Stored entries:
- Opening Delimiter -

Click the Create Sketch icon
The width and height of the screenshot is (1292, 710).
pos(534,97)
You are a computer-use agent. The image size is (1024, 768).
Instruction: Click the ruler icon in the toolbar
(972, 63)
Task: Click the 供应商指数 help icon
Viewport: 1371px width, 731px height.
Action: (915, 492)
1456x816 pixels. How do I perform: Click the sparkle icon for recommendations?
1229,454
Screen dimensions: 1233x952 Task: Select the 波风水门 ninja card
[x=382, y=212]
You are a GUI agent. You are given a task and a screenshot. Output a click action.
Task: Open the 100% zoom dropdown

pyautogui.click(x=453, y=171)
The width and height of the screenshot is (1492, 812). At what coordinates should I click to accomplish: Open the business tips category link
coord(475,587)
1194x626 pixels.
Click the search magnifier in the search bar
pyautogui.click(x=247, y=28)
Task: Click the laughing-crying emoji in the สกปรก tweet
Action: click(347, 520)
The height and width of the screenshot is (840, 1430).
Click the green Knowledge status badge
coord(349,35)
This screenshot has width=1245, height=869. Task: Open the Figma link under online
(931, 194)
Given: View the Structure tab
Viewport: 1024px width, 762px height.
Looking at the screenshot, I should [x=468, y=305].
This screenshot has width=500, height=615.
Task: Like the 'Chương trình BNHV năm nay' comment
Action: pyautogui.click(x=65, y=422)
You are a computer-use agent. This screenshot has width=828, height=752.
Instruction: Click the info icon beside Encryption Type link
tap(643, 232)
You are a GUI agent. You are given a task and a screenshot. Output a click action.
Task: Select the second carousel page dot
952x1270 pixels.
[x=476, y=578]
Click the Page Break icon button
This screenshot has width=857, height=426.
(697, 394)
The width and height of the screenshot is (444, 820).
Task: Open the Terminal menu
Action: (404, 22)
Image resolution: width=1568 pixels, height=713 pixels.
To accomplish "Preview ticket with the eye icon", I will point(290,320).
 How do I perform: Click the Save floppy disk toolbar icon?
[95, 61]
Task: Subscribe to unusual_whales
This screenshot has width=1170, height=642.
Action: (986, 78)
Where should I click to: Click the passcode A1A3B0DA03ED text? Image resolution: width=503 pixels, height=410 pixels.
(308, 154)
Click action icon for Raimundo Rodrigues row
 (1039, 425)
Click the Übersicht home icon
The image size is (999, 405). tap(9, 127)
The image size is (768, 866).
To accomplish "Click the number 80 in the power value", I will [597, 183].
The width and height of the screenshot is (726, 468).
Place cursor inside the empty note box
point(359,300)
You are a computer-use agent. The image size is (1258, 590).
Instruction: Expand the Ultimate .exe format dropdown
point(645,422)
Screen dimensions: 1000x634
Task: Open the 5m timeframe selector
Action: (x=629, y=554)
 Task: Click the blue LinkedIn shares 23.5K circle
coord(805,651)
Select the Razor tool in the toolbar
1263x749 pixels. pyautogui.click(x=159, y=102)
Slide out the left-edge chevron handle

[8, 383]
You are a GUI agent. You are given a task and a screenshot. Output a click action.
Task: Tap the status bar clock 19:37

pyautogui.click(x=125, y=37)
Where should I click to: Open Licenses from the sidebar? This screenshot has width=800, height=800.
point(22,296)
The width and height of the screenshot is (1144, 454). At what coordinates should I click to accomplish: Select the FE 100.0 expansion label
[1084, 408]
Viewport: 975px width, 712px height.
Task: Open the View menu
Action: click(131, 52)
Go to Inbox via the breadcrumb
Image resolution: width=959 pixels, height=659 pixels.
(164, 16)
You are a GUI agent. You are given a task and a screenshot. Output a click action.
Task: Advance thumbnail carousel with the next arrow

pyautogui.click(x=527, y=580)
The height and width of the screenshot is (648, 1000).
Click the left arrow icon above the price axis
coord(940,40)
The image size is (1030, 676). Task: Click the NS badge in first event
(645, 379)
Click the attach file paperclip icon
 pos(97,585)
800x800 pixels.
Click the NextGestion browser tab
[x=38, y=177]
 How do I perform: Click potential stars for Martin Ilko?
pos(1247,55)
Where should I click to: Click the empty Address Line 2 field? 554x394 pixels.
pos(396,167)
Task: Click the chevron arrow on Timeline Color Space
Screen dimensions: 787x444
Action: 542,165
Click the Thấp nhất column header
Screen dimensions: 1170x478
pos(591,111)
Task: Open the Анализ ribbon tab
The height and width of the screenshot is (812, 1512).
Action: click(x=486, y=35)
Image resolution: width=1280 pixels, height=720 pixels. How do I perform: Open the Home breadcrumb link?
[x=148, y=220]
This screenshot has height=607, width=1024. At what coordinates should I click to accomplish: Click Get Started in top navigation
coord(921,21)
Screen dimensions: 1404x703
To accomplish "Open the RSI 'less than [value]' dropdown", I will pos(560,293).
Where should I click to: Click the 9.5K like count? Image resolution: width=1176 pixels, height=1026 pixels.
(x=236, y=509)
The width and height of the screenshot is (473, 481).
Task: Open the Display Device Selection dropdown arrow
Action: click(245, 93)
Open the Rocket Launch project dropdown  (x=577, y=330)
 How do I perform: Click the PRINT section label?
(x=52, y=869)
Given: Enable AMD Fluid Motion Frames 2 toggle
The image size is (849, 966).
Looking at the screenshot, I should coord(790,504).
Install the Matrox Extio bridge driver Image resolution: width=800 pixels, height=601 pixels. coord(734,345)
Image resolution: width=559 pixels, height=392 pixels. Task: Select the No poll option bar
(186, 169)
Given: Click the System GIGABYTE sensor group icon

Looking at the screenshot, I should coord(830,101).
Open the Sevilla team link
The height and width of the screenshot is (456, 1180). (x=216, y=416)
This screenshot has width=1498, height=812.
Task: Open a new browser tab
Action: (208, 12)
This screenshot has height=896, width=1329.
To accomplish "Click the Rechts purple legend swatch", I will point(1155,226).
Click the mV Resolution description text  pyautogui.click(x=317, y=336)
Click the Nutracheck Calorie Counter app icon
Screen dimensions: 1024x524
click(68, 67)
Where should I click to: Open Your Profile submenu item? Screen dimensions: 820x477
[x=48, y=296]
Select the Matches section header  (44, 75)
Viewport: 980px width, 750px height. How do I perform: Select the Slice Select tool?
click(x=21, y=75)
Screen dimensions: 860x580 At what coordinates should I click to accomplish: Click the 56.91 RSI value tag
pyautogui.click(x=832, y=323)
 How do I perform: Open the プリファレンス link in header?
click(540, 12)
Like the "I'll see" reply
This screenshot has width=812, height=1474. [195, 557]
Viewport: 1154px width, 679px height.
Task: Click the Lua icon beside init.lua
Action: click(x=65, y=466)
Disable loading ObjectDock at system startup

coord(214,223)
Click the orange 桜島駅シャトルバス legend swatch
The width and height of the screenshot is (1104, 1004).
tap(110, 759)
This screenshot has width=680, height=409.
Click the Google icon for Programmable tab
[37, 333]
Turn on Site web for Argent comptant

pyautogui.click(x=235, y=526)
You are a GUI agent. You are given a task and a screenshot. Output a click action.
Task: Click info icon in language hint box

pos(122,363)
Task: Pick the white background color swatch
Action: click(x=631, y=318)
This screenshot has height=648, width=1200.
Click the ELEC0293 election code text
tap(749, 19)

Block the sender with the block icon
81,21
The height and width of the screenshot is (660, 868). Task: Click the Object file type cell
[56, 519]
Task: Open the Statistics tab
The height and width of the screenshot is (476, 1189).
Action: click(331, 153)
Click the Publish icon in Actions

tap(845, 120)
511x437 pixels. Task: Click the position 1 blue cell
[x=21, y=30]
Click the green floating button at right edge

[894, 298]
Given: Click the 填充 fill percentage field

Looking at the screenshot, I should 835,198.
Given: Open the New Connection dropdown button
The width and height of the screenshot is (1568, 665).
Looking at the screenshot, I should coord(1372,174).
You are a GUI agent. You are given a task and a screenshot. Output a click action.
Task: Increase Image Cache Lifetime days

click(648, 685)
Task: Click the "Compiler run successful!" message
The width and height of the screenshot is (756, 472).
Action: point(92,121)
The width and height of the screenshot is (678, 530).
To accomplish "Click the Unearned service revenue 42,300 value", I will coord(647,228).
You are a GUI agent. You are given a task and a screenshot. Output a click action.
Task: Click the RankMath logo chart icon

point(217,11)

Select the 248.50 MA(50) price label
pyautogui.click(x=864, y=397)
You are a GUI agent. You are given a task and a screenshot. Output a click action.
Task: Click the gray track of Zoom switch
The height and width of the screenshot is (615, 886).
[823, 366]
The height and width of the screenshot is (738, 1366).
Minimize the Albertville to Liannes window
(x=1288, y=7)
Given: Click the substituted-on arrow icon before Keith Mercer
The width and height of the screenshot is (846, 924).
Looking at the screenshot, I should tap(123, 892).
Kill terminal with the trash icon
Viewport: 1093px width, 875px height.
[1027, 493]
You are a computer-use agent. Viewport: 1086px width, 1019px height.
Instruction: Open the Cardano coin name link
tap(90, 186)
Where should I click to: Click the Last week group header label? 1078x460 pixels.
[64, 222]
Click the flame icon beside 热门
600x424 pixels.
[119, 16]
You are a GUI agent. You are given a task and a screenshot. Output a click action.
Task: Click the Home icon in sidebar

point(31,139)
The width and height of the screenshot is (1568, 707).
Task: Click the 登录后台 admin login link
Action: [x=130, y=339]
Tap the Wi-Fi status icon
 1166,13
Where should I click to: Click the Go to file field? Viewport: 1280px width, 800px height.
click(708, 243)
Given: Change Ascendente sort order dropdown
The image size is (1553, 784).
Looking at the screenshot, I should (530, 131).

- Closing Delimiter -

- [What to do]
Each line of the data that holds the word "will" should be copied.

- [Written response]
To accomplish "Preview ticket with the eye icon", I will point(290,320).
To accomplish "Click the number 80 in the power value", I will [597, 183].
To accomplish "Open the RSI 'less than [value]' dropdown", I will pos(560,293).
To accomplish "Click the Rechts purple legend swatch", I will point(1155,226).
To accomplish "Click the Unearned service revenue 42,300 value", I will coord(647,228).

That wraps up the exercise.